[Dataset records]
◆ ◆ ◆ ◆ ◆

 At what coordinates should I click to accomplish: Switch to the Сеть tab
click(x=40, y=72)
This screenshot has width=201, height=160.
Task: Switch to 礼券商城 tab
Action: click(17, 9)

◆ ◆ ◆ ◆ ◆

*WHAT THE TASK ASKS*
A complete, exact transcription of the records is needed.

*REPLY*
 At what coordinates should I click to accomplish: Switch to the Сеть tab
click(x=40, y=72)
This screenshot has width=201, height=160.
Task: Switch to 礼券商城 tab
Action: click(17, 9)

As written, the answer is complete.